In an embodiment, the platelet composition includes one or more of the
sialidase inhibitors, as
described herein. In a certain embodiment, DANA is used as the sialidase
inhibitor. In an embodiment
in which a cocktail of the composition of the present invention is used, in
addition to the sialidase
inhibitor, the glycan-modifying agent, such as UDP-galactose and/or CMP-sialic
acid, can be added.
After isolation of the platelets, as described herein or using other methods
known in the art, the
platelets are treated with the composition of the present invention. The
composition of the present
invention is contacted with the isolated platelets in an amount that reduces
sialidase activity, inhibits
bacterial proliferation, allows platelets to maintain hemostasis, and/or
allows platelets to retain the
ability to activate and form a clot.

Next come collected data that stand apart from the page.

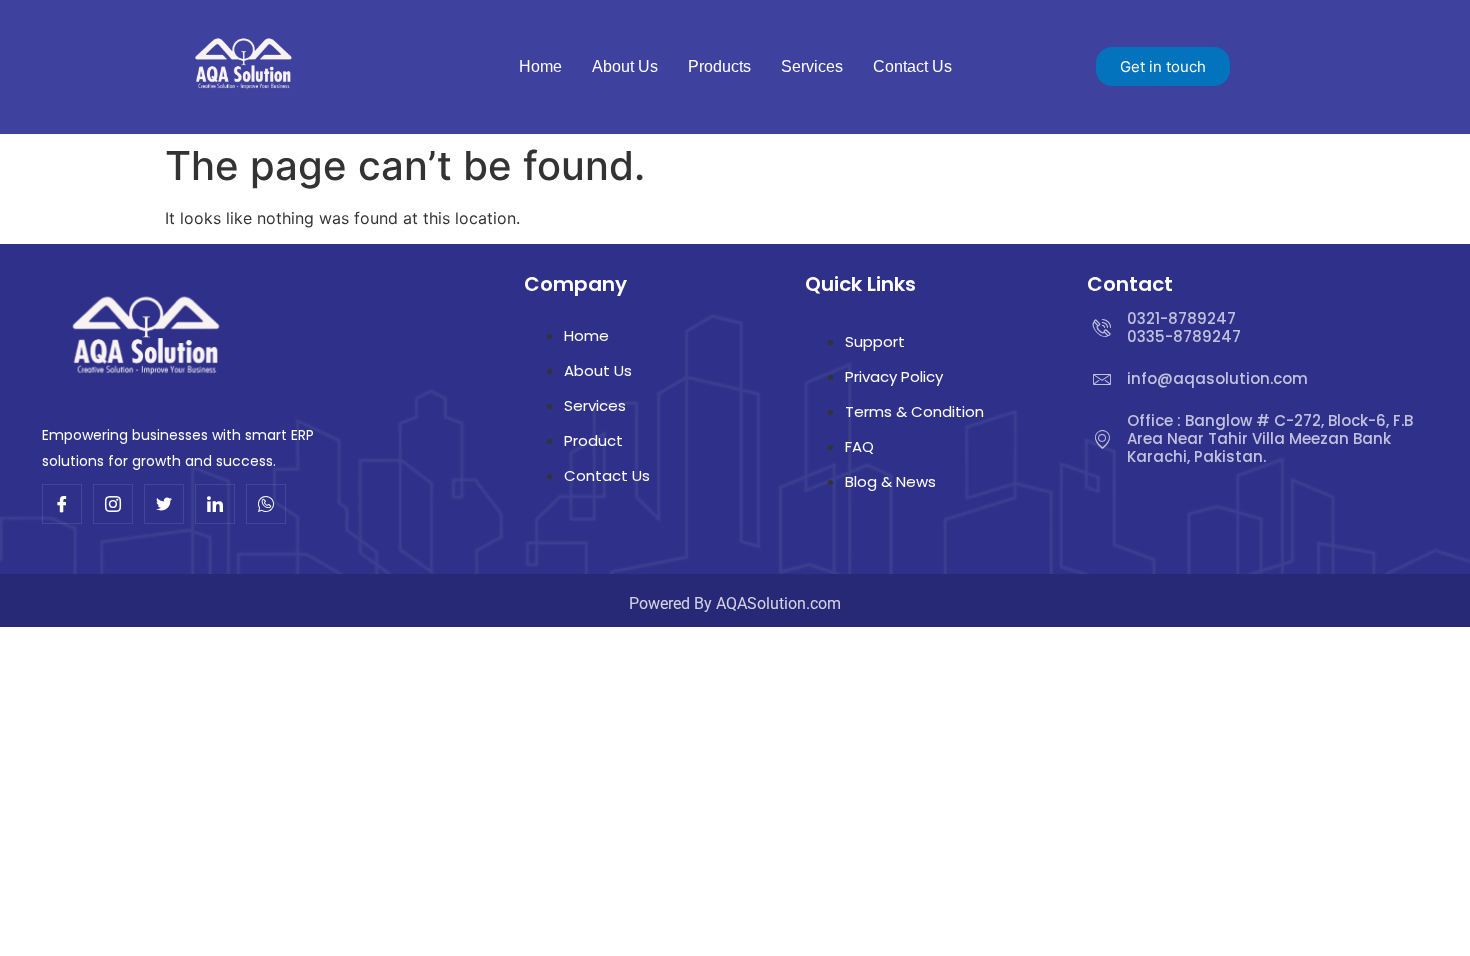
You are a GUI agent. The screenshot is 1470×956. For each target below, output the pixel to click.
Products (719, 66)
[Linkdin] (215, 504)
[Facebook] (62, 504)
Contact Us (912, 66)
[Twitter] (164, 504)
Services (812, 66)
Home (540, 66)
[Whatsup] (266, 504)
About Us (625, 66)
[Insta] (113, 504)
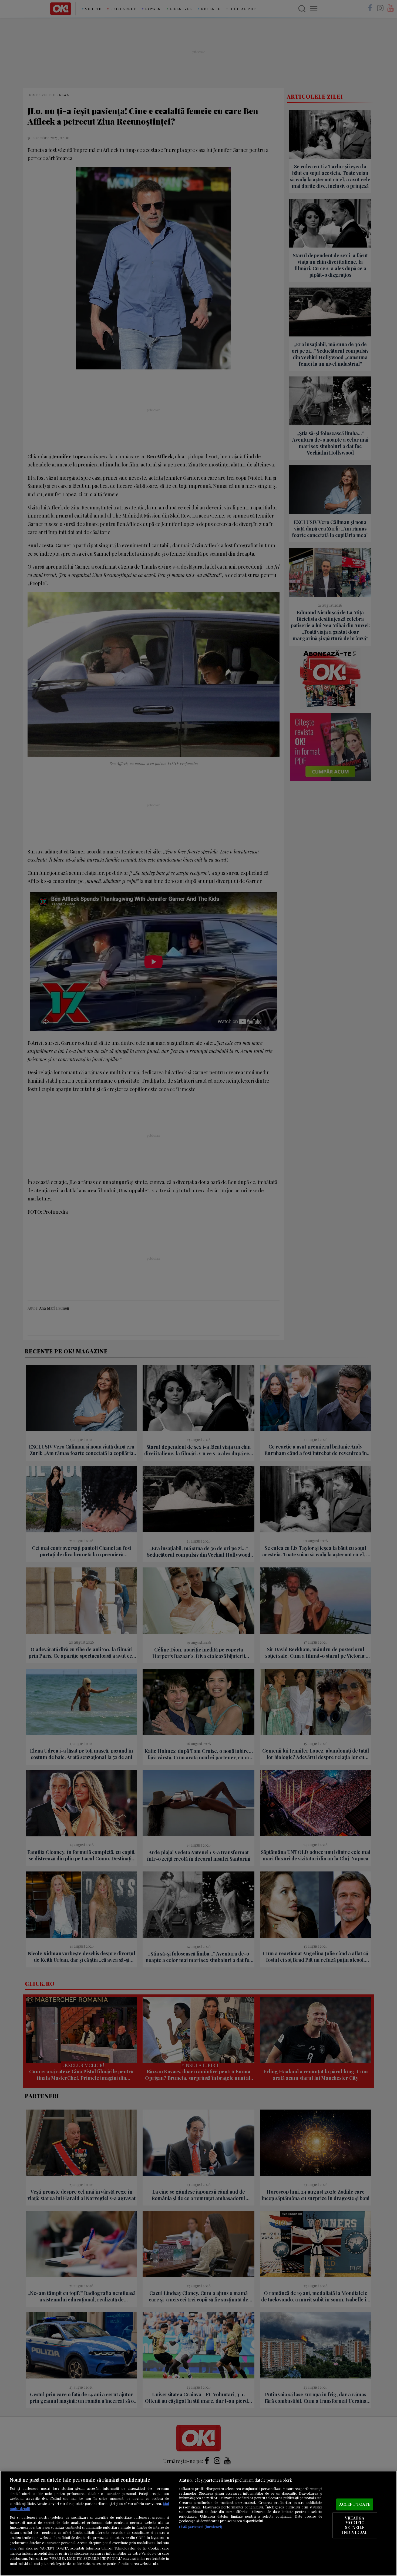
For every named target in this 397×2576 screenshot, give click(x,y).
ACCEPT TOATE (354, 2504)
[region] (198, 2523)
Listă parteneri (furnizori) (200, 2526)
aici (12, 2547)
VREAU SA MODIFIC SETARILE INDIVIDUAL (354, 2525)
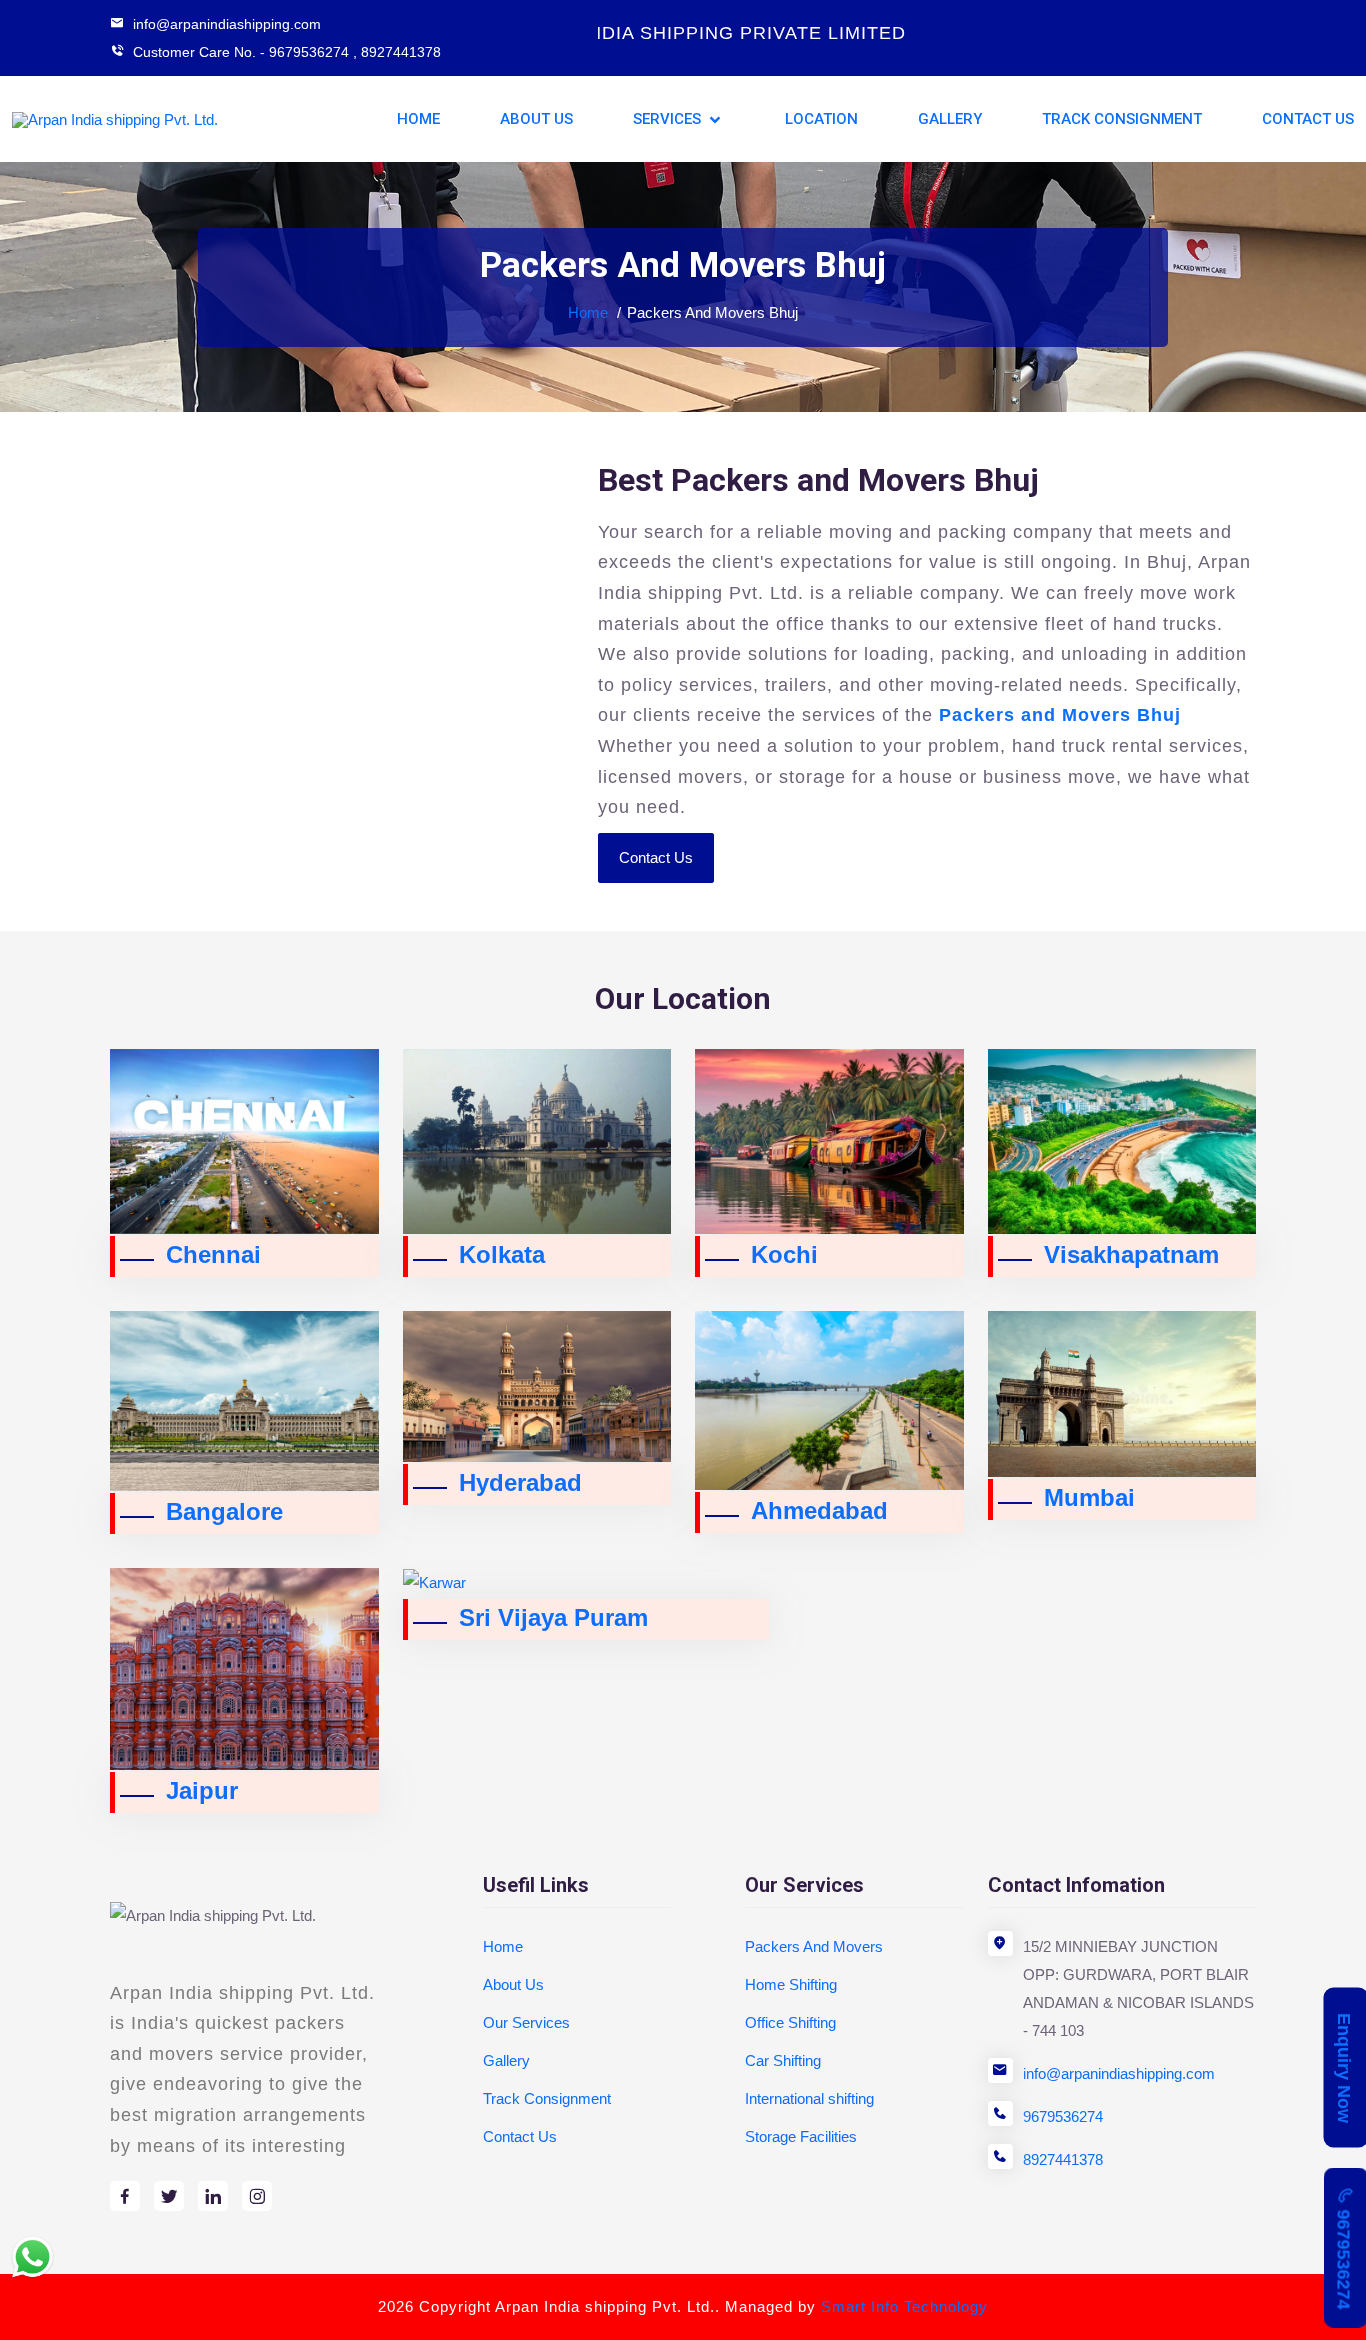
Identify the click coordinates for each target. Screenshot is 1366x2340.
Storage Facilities (801, 2136)
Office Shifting (790, 2022)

In an embodiment, an effective amount of
either a sialidase inhibitor
or a sialidase inhibitor in combination with one or more glycan-modifying
agents is that amount of the
sialidase inhibitor or the sialidase inhibitor in combination with one or more
glycan-modifying agents
that preserves or alters a sufficient number of glycan residues on the surface
of platelets, such that
when introduced to a population of platelets, reduces sialidase activity,
inhibits bacterial proliferation,
and/or increases circulation time of platelets or reduces the clearance of the
population of platelets in a
mammal following transfusion of the platelets into the mammal.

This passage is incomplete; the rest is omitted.